Xdly, ydly = create_dly_data(Xred,yred,dmax)

In [6]:
dtest_list = np.arange(0, dmax+1)
nd = len(dtest_list)
nfold = 10

Use K-fold CV with `nfold=10` to find the optimal delay, for all the values of delay in `dtest_list`.

In [7]:
#grade (write your code in this cell and DO NOT DELETE THIS LINE)

#  Create a k-fold object
kf = KFold(n_splits=nfold, shuffle=False)
 
# Initialize a matrix Rsq to hold values of the R^2 across the model orders and folds.
Rsq = np.zeros((nd,nfold))
 
# Loop over the folds
for i, idx_split in enumerate(kf.split(Xdly)):
    
    # Get the training and validation data in the split
    idx_tr, idx_val = idx_split
    
    for it, dtest in enumerate(dtest_list):
        # Select the appropriate subset of columns of Xdly
        X_dtest = Xdly[:, :X.shape[1]*(dtest+1)]
        
        # Split the data (X_dtest, ydly) into training and validation using idx_tr and idx_val
        Xtr = X_dtest[idx_tr, :]
        ytr = ydly[idx_tr]
        Xval = X_dtest[idx_val, :]
        yval = ydly[idx_val]
        
        # Fit linear regression on training data
        reg = LinearRegression().fit(Xtr, ytr)
        
        # Measure the R2 on validation data and store in the matrix Rsq
        yhat_val = reg.predict(Xval)
        Rsq[it, i] = r2_score(yval, yhat_val)

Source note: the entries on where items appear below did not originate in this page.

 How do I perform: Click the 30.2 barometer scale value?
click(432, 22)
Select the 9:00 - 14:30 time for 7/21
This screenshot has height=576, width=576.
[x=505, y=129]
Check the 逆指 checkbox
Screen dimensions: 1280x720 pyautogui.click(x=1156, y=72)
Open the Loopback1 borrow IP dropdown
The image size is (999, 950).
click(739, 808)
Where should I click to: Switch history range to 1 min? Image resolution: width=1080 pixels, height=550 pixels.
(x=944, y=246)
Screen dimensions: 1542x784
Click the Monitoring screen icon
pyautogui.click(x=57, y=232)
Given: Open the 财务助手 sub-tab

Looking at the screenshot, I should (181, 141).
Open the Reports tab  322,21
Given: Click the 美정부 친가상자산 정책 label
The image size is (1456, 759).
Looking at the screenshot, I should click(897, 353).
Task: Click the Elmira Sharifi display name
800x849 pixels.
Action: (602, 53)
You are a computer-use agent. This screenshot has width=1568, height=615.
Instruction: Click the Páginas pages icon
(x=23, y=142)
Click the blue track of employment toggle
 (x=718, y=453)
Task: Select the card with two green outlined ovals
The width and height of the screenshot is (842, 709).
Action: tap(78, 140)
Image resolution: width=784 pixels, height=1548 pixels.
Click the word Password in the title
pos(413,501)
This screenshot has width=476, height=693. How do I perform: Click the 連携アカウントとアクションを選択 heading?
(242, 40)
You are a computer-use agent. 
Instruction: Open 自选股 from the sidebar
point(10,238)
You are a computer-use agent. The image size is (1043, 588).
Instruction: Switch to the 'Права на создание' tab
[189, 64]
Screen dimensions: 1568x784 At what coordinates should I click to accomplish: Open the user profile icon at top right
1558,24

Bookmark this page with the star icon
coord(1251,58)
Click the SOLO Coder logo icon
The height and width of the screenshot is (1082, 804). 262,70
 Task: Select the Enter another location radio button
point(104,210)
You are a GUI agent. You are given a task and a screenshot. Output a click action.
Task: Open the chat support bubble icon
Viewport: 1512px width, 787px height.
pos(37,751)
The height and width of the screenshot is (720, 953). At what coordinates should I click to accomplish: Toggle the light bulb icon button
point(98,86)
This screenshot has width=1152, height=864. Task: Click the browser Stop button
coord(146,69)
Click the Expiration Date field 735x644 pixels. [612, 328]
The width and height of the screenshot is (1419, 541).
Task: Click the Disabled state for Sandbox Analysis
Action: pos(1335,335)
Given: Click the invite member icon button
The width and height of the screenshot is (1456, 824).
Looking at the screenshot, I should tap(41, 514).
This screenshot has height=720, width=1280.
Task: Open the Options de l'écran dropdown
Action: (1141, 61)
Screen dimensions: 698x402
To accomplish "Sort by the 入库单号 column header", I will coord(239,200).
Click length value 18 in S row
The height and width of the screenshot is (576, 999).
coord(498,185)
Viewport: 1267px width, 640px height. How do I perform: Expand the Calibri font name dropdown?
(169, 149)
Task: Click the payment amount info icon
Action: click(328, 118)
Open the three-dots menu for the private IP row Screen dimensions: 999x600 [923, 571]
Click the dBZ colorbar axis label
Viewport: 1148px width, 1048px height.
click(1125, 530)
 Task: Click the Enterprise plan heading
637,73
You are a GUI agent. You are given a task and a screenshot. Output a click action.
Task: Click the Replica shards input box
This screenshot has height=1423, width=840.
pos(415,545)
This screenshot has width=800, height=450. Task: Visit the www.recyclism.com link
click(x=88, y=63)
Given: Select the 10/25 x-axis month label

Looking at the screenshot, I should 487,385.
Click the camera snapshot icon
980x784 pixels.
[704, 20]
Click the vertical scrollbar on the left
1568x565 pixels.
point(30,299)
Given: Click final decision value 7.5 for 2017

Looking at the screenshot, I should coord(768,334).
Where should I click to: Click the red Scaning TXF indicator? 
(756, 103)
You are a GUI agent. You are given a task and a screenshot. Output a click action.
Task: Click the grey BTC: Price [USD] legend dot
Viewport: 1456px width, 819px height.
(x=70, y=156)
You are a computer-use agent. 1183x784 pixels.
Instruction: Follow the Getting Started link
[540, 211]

Write code to find the delay that has the best validation R2. Get the
best delay according to the "best R2" rule, and save it in `d_opt`.


In [10]:
#grade (write your code in this cell and DO NOT DELETE THIS LINE)
Rsq_mean = np.mean(Rsq, axis=1)
d_opt_index = np.argmax(Rsq_mean)
d_opt = dtest_list[d_opt_index]
d_opt

8

Now write code to find the best delay using the one SE rule (i.e. find
the simplest model whose validation R2 is within one SE of the model
with the best R2). Get the best delay according to the "one SE
rule", and save it in `d_one_se`.


In [11]:
#grade (write your code in this cell and DO NOT DELETE THIS LINE)
# Calculate the standard error of the R^2 values
Rsq_se = np.std(Rsq, axis=1) / np.sqrt(nfold)

# Determine the threshold
threshold = Rsq_mean[d_opt_index] - Rsq_se[d_opt_index]

# Find the simplest model that is within one SE of the best model
d_one_se_index = np.where(Rsq_mean >= threshold)[0][0]
d_one_se = dtest_list[d_one_se_index]
d_one_se

6